Selon les proches de Merkel, dont les propos sont relayés par Der Spiegel ce mois-ci, le moment est venu de revisiter l’Europe. Première étape ? Convaincre les voisins et partenaires de l’Allemagne que le sauvetage de l’UE ne passe plus par l’union monétaire. Arrêtons de faire marcher les essuie-glaces à la même vitesse, selon les directives de la Commission de Bruxelles, arrêtons de faire marcher la planche à billets selon les directives de la Banque centrale européenne et essayons plutôt de propulser des missiles à la même cadence. Voici la recette préconisée pour remettre l’UE sur les rails : en empruntant le sillon militaire, on reprend le flambeau d’une Communauté européenne de défense (CED).

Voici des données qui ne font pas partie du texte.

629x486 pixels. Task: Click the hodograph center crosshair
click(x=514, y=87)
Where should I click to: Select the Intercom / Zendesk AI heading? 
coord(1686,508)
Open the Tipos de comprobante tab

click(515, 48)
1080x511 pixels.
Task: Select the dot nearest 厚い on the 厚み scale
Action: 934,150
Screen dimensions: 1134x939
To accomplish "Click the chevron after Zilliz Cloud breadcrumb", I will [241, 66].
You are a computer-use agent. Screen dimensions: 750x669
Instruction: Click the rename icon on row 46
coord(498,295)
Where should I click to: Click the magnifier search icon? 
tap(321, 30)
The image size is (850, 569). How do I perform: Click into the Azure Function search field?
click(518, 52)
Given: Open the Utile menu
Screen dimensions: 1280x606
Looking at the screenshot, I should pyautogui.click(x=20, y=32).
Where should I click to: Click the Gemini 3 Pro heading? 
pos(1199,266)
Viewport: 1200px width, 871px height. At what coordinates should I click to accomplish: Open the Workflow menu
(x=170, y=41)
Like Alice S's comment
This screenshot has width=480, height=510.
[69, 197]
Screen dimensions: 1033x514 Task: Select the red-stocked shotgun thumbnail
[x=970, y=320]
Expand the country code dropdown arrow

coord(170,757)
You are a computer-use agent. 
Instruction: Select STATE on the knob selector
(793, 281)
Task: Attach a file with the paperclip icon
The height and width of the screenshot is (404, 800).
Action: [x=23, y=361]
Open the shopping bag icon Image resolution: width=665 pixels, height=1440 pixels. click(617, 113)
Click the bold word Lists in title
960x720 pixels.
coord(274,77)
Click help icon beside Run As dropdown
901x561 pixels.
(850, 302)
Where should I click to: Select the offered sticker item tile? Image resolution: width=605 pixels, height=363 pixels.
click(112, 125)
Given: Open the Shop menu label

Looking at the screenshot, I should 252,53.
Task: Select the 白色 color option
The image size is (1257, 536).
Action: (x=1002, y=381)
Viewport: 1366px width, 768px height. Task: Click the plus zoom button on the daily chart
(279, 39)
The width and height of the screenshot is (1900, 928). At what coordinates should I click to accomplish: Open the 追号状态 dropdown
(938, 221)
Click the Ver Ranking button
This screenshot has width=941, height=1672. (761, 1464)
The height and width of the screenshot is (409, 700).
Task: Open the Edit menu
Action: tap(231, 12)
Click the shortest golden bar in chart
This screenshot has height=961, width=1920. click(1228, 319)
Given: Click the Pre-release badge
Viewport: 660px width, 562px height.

Séduisant, non ? L’Allemagne est de retour et le timing est parfait, car le pays n’est plus un nain militaire et les clichés d’un peuple de pacifistes bêlants qui rêvent de finlandisation sont dépassés. N’en déplaise à Chevènement ou à Mélenchon, Berlin sait concurrencer Paris pour figurer au hit-parade des marchands de canons et de sous-marins. Merkel va relancer son budget de la défense et réintroduire le service militaire obligatoire. Reste une étape à franchir : négocier l’européanisation de la dissuasion française.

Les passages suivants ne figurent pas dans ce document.